La principal prioridad militar de Occidente ha estado en otra parte: en la batalla entre las grandes potencias. Tecnológicamente, eso significa invertir en misiles hipersónicos para igualar los de China o Rusia, por ejemplo, o en inteligencia artificial militar para intentar superarlos.
La tecnología no es un motor de conflicto ni una garantía de la victoria, pero sí que ayuda a lograrla.
El Gobierno afgano, atrapado entre estos dos mundos, terminó teniendo más en común con los talibanes que con la coalición. No se trataba de una guerra elegida, sino de una amenaza fundamental. Sin embargo, el Gobierno no pudo progresar de la misma manera que los talibanes; su desarrollo se vio obstaculizado por el hecho de que los ejércitos extranjeros proporcionaban las principales fuerzas tecnológicamente avanzadas. A pesar de que el ejército y la policía afganos han proporcionado cuerpos para la lucha (con muchas vidas perdidas en el camino), no han estado en condiciones de crear ni operar sistemas avanzados por su cuenta. Las naciones occidentales se mostraban reacias a equipar a los afganos con armas de última generación, por temor a que no se mantuvieran o que incluso pudieran terminar en manos de los talibanes.
Un ejemplo de eso es la fuerza aérea afgana. Se le proporcionó y se entrenó con menos de dos docenas de aviones de hélice. Esto permitió un mínimo apoyo aéreo cercano, pero estaba lejos de ser de vanguardia. Y trabajar con Estados Unidos significaba que Afganistán no era libre de buscar una transferencia de tecnología en otros lugares; estaba, en efecto, estancado en una fase de desarrollo atrofiado.
¿Qué indica esto? Que la tecnología no es un motor de conflicto ni una garantía de victoria, pero sí que ayuda a lograrla. E incluso las armas más rudimentarias pueden imponerse en manos de personas motivadas y pacientes que están preparadas, y son capaces, de hacer cualquier progreso que se requiera.

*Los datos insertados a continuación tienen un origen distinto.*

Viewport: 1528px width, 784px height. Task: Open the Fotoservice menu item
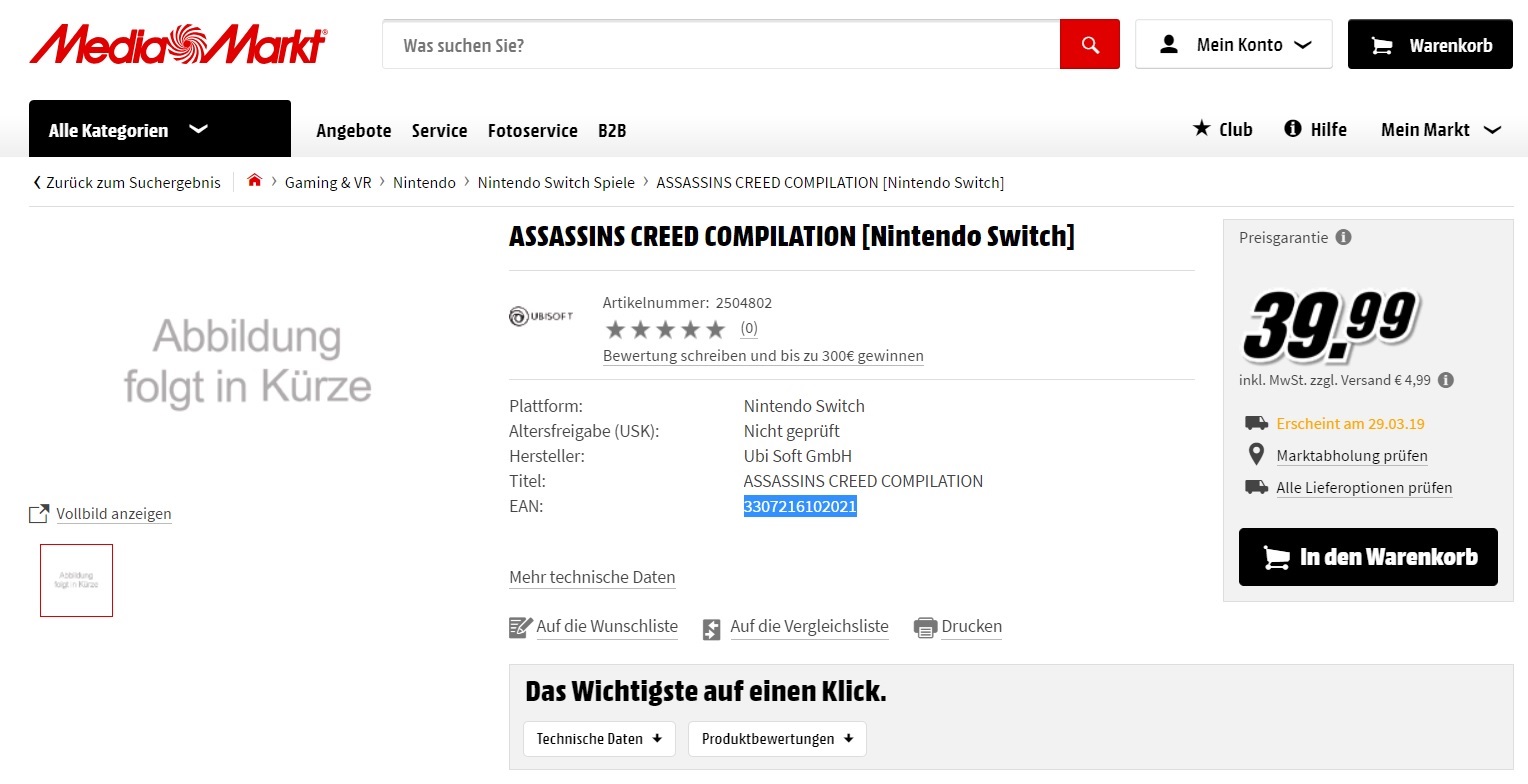point(532,130)
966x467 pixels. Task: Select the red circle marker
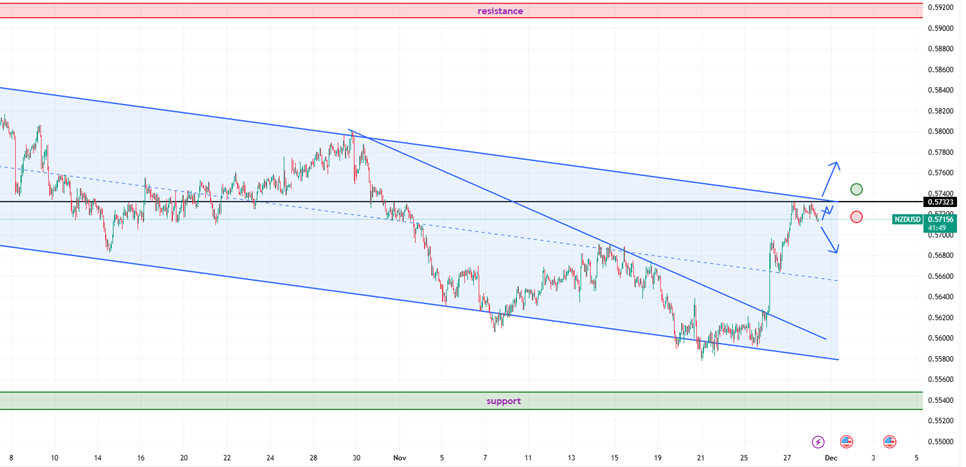click(856, 217)
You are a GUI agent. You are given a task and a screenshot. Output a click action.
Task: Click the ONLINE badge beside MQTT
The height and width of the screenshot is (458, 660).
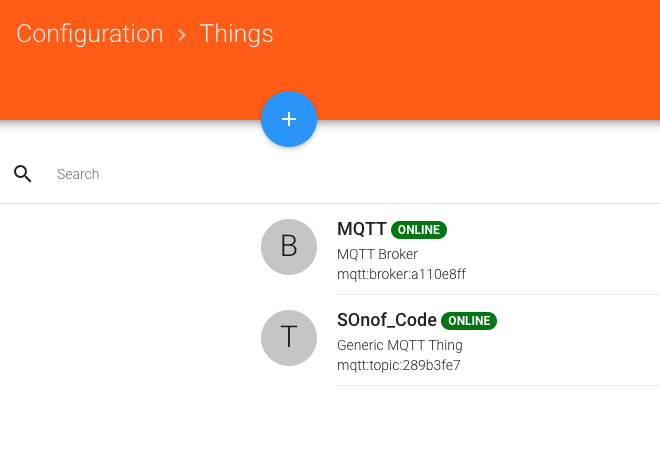click(x=419, y=230)
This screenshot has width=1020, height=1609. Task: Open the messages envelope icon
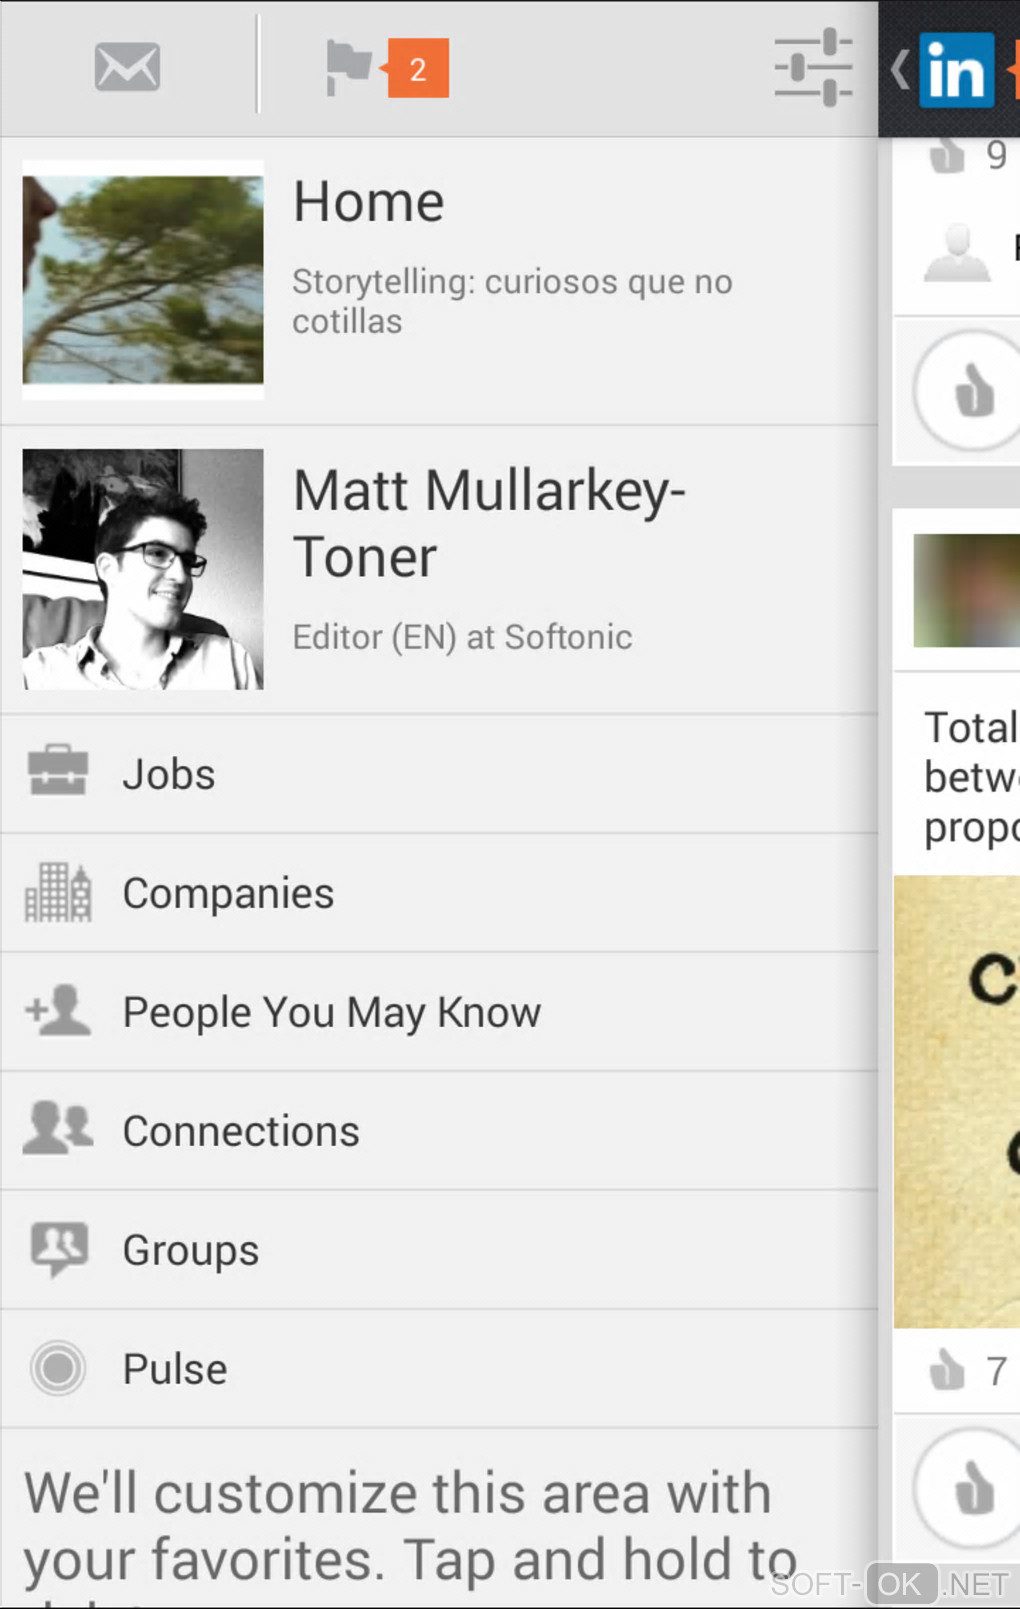coord(127,67)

También señala que los campos de batalla del mañana podrían parecerse mucho a Afganistán: veremos menos conflictos puramente tecnológicos ganados por los militares con la mayor potencia de fuego, y más tecnologías antiguas y nuevas usadas en paralelo. Ya es así en los conflictos como el de Armenia y Azerbaiyán, y ese patrón lo podremos ver más con el tiempo. Es posible que la tecnología ya no gane las guerras, pero la innovación sí, sobre todo si un bando está librando una batalla existencial.